▶ **Work task**: Only the lines from the one containing "This screenshot has height=1020, width=782." to the end of the records belong in the copy. Reproduce them word for word and drop the pictures.

─── Task inputs

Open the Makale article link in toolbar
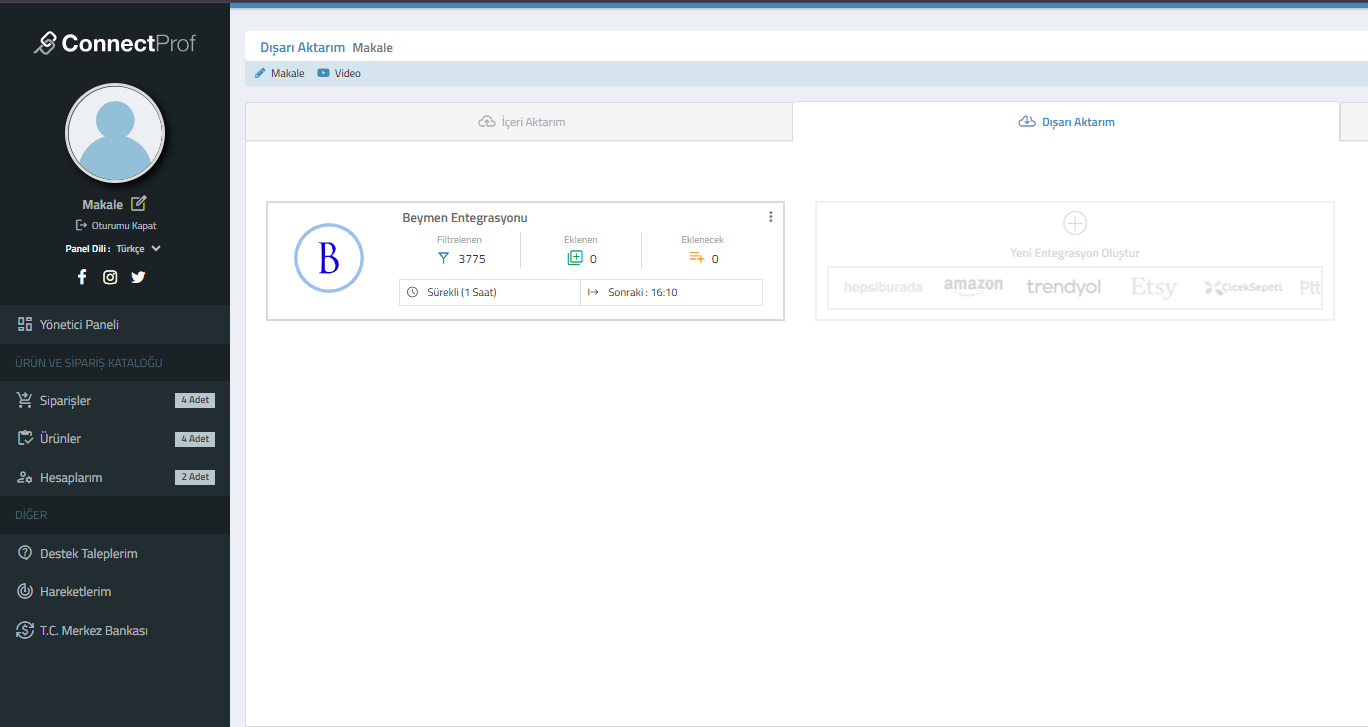Screen dimensions: 1368x727 coord(280,73)
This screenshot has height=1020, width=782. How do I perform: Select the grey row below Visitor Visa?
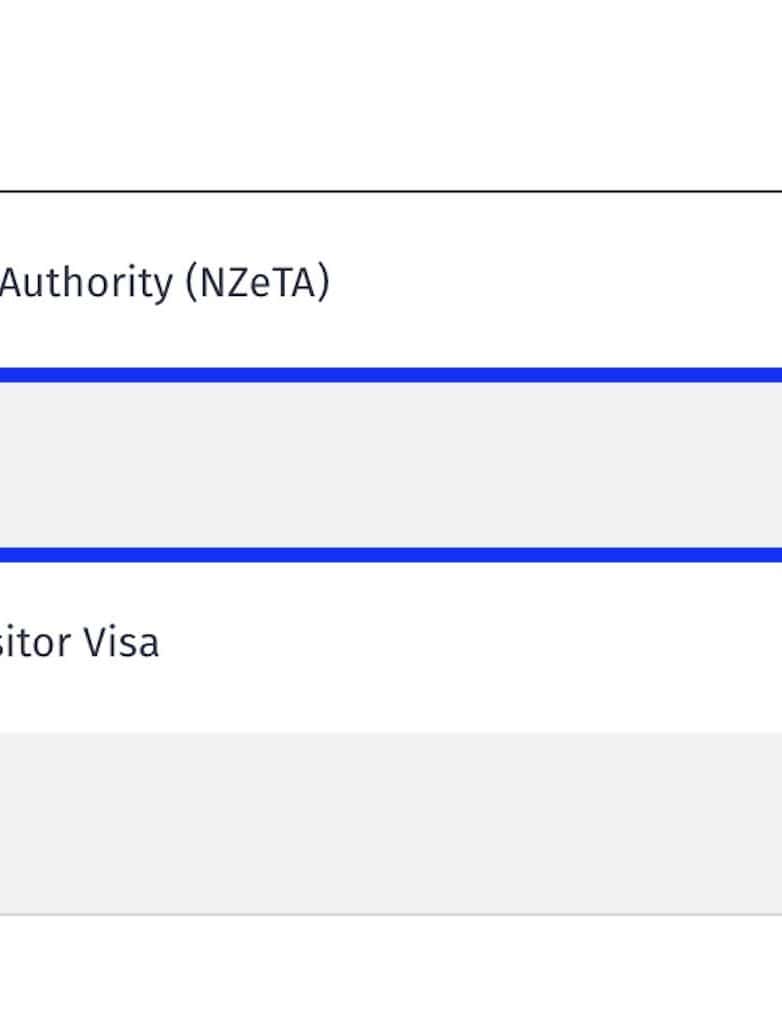point(391,822)
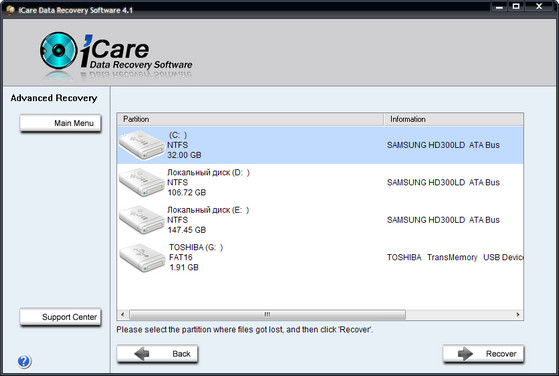Click the app icon in title bar
Image resolution: width=559 pixels, height=376 pixels.
click(10, 10)
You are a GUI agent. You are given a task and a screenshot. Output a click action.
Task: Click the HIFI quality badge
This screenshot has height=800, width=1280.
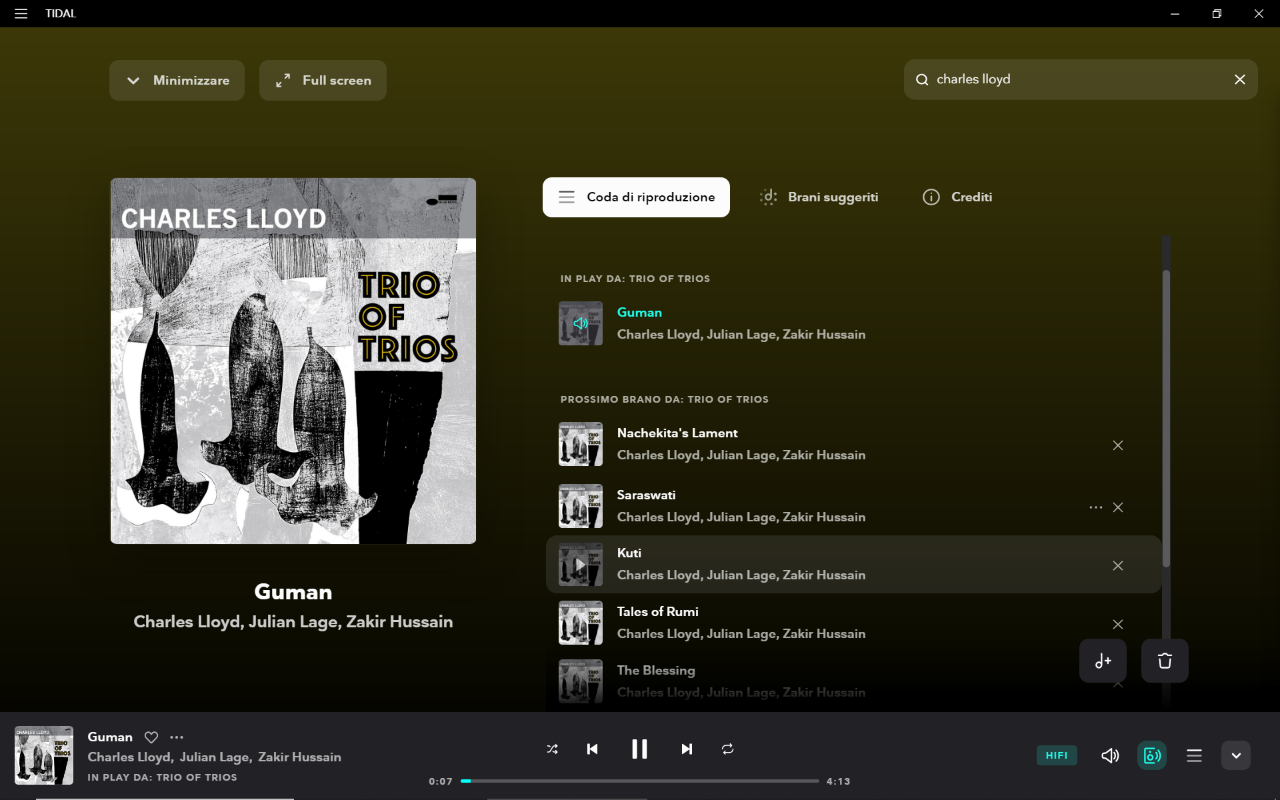[1056, 756]
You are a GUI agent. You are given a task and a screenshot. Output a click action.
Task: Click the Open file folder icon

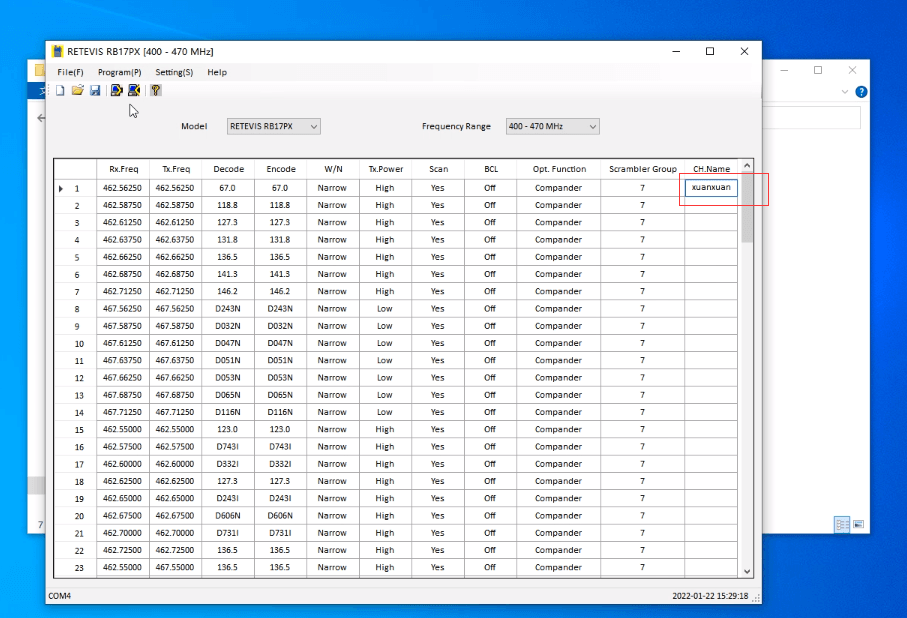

──────

▶ **Solution to this task**:
This screenshot has height=1020, width=782. How do I perform: Select the grey row below Visitor Visa?
point(391,822)
Click the app icon in title bar
Image resolution: width=559 pixels, height=376 pixels.
click(10, 10)
You are a GUI agent. You are given a task and a screenshot. Output a click action.
Task: Click the HIFI quality badge
This screenshot has height=800, width=1280.
[1056, 756]
You are a GUI agent. You are given a task and a screenshot. Output a click action.
Task: Click the Open file folder icon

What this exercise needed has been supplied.